══ 提示文 ══

今回、ASC用のシミュレータとアセンブラを公開するにあたり、併せてASCの命令セットとデータ形式についても公開することとしました。
これらの内容については、上記著書および著者である馬場敬信に著作権があることに留意してください。
命令とデータはともに16ビットの固定長とします。
命令は、先頭4ビットを操作コードとして、残りの12ビットをオペランドのアドレス指定に使用します。
命令形式、及び各命令の操作コードと操作内容の一覧を図aに示します。
図a モデルコンピュータASCの命令セット (「コンピュータのしくみを理解するための10章」図4.3を改変)
例えば、操作コードが(0000)2の場合、ロード命令であることを表し、記憶装置のa番地の内容をレジスタに持ってくることを表します。LD命令はロード命令であることを意味するニーモニック(名称)表現です。
演算によって変化するフラグとして、演算結果がゼロであることを表すZフラグと、負であることを表すNフラグとがあります。Zフラグは、加算、減算、論理積、論理和のすべてで変化しますが、Nフラグは、加算と減算により変化します。さらに加算と減算にはオーバフローの可能性があり、オーバフローを起こすとコンピュータは停止します。
データは、16ビットの2進数として表現します。符号を考慮した固定小数点数として扱うときには、2の補数表示を使用します。
図bにASCの命令とデータの形式を用いて、1+2→3を計算するプログラム例を示します。
アドレス(10進数) | 命令とデータの2進表現 | |
---|---|---|
0000(0) | 0000 000000000100 | 4番地の内容(1)を持ってくる |
0001(1) | 0010 000000000101 | 5番地の内容(2)を加える |
0010(2) | 0001 000000000110 | 結果(3)を6番地に格納する |
0011(3) | 1111 000000000000 | 停止する |
0100(4) | 0000000000000001 | 1 |
0101(5) | 0000000000000010 | 2 |
0110(6) | 0000000000000000 |
図b ASCの命令セット定義に基づく機械命令プログラム (「コンピュータのしくみを理解するための10章」図4.4を改変)

═══

[課題 1] ASCの解説文を、「命令とデータはともに16ビットの固定長とします。」を含むところから始め、「するプログラム例を示します。」で終わるところまで書き直すこと。その際、「ニーモニック」を「略記」に置き換える。
[課題 2]
次の(a)〜(c)がASCの解説文の内容と合っているかを、それぞれ「はい」か「いいえ」で答え、根拠となる解説文の語句をそのまま引用すること。
(a) 命令の先頭4ビットは操作コードに使われる。
(b) Nフラグは論理積の演算でも変化する。
(c) オーバフローが起きるとコンピュータは停止する。
[課題 3] ASCの解説文の続きを、最後の文の後から書き進めること。

══ 提供情報 ══

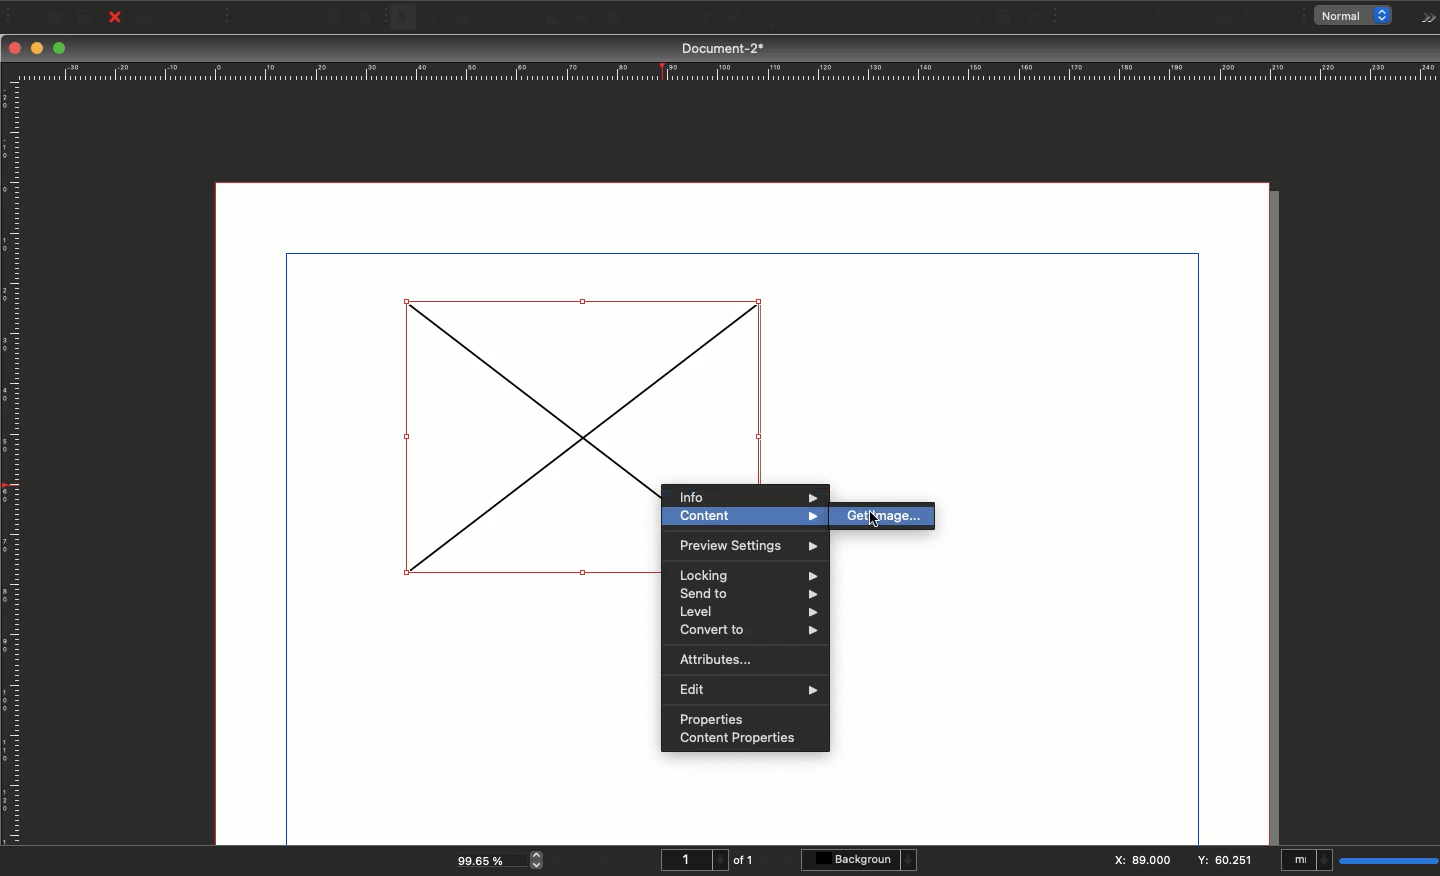 The width and height of the screenshot is (1440, 876). Describe the element at coordinates (433, 20) in the screenshot. I see `Text frame` at that location.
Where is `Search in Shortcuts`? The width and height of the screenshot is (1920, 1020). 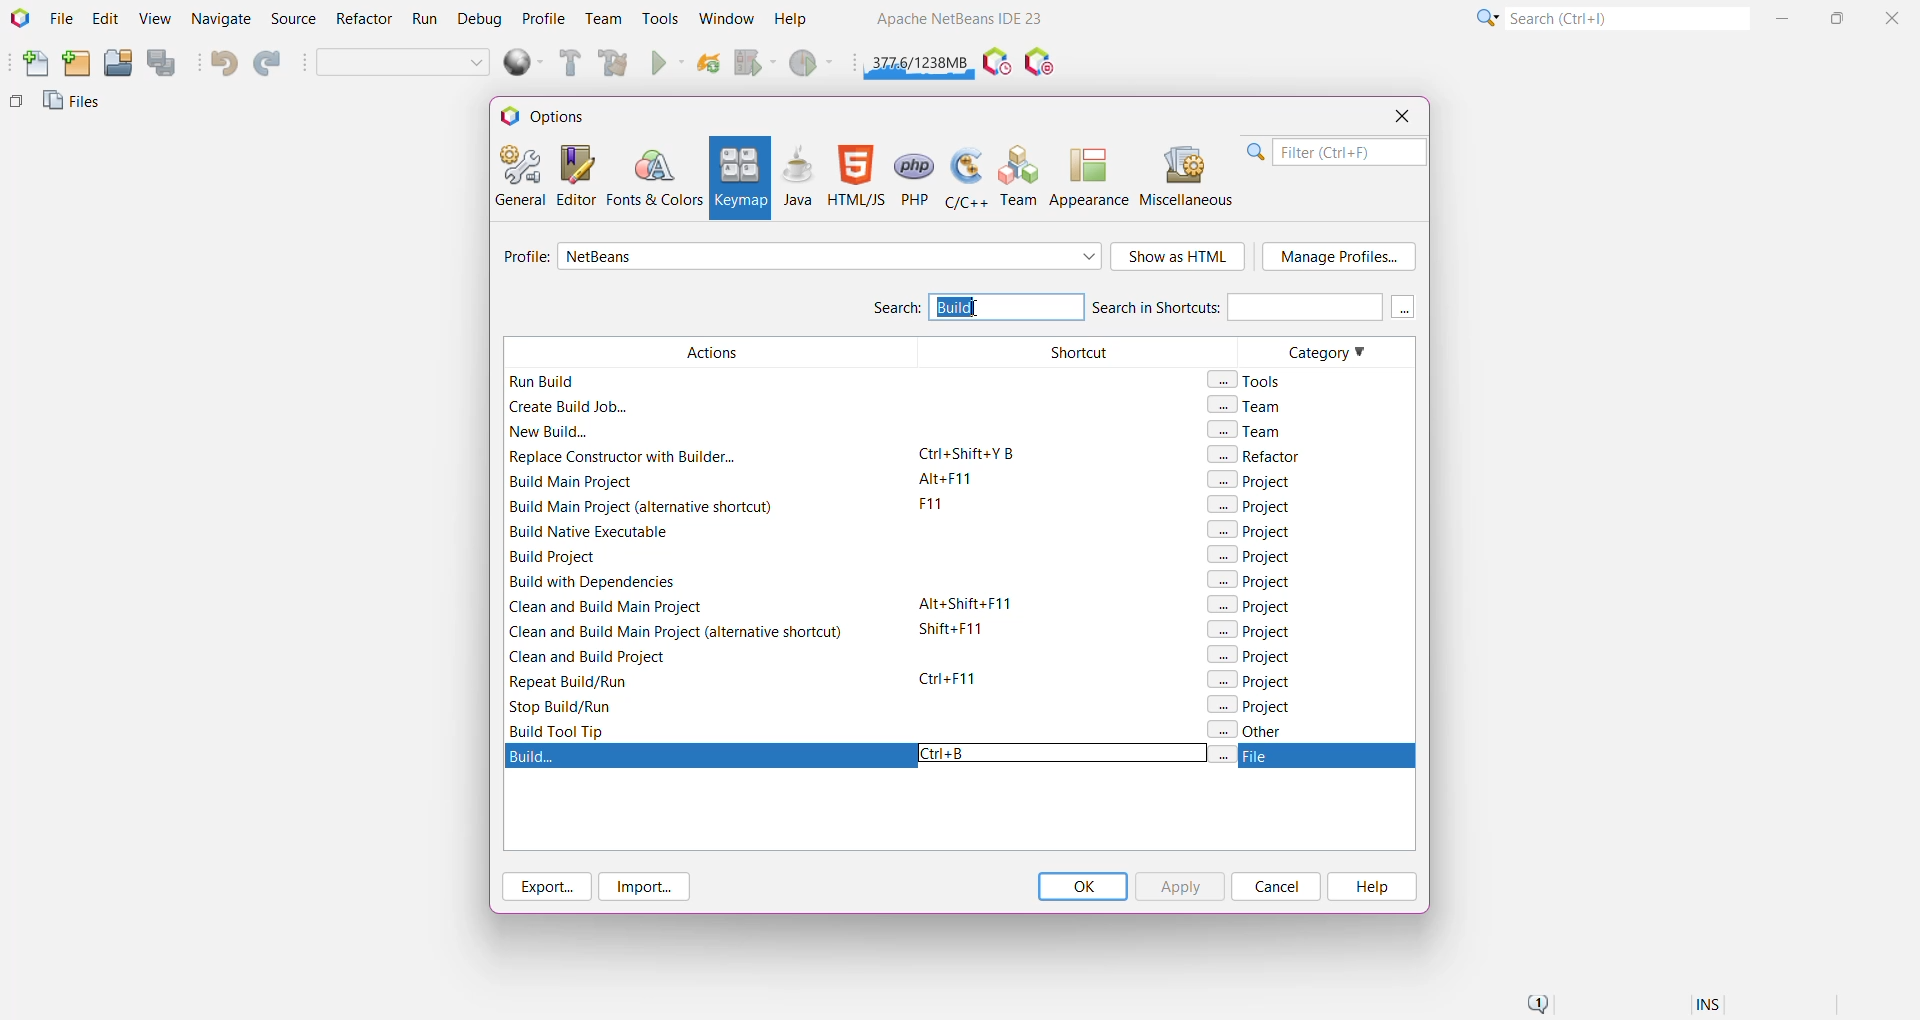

═══

[解答 1]
命令とデータはともに16ビットの固定長とします。
命令は、先頭4ビットを操作コードとして、残りの12ビットをオペランドのアドレス指定に使用します。
命令形式、及び各命令の操作コードと操作内容の一覧を図aに示します。
図a モデルコンピュータASCの命令セット (「コンピュータのしくみを理解するための10章」図4.3を改変)
例えば、操作コードが(0000)2の場合、ロード命令であることを表し、記憶装置のa番地の内容をレジスタに持ってくることを表します。LD命令はロード命令であることを意味する略記(名称)表現です。
演算によって変化するフラグとして、演算結果がゼロであることを表すZフラグと、負であることを表すNフラグとがあります。Zフラグは、加算、減算、論理積、論理和のすべてで変化しますが、Nフラグは、加算と減算により変化します。さらに加算と減算にはオーバフローの可能性があり、オーバフローを起こすとコンピュータは停止します。
データは、16ビットの2進数として表現します。符号を考慮した固定小数点数として扱うときには、2の補数表示を使用します。
図bにASCの命令とデータの形式を用いて、1+2→3を計算するプログラム例を示します。

[解答 2]
(a) はい。「先頭4ビットを操作コードとして」
(b) いいえ。「Nフラグは、加算と減算により変化します」
(c) はい。「オーバフローを起こすとコンピュータは停止します」

[解答 3]
図cに図aの命令セット定義に基づくASCのハードウェア構成を示します。これはそのままシミュレータの画面に反映されます。
図c ASCのハードウェア (「コンピュータの仕組みを理解するための10章」図4.5を改変)
ASC Simulator&Assemblerは、 ASC(A Simple Computer) のアセンブラとシミュレータから成ります。 この章では、ASC AssemblerとASC Simulatorの使い方と、アセンブリ言語の仕様について説明します。
ASC Assemblerは、"asc-assembler.exe"というファイル名で配布しています。 このexeファイルは、.ascs形式で記述されたソースコードを読み込み、アセンブル時のログと共にシミュレータの読む込むことのできる.ascoファイルを書き出すことができます。
まず、テキストエディタを用いてascs形式のソースコードを用意します。文法については後述します。
用意した.ascs形式のソースコードファイルを、asc-assembler
というリンクにドラッグアンドドロップすることにより、アセンブルを実行することができます。
[警告][エラー]などの表示が出なければアセンブル成功です。
成功時には、アセンブルのログが表示され、ソースコードと同じディレクトリに.ascoファイルを出力します。 .ascoファイルのファイル名は、ソースコード中のTITLE文(後述)によって指定することに注意してください。 この.ascoファイルが、オブジェクトファイルになり、シミュレータによって実行することができます。
[警告][エラー]などの表示が出た場合には、その内容に応じてソースコードを訂正してください。
ASC Assemblerで作成したオブジェクトファイル(.asco)を実行するシミュレータです。 シミュレータにオブジェクトファイルを読み込ませて実行するには、以下のような方法があります。
- シミュレータのアイコンをダブルクリックして立ち上げた後、.ascoファイルをシミュレータの画面にドラッグアンドドロップする
- シミュレータのアイコンをダブルクリックして立ち上げた後、シミュレータのメニュー中のファイルを選択して、.ascoファイルを読み込む
- シミュレータのアイコンに.ascoファイルをドラッグアンドドロップする
アセンブルした結果をシミュレータで実行したい場合、もっとも簡単なのは3.の方法です。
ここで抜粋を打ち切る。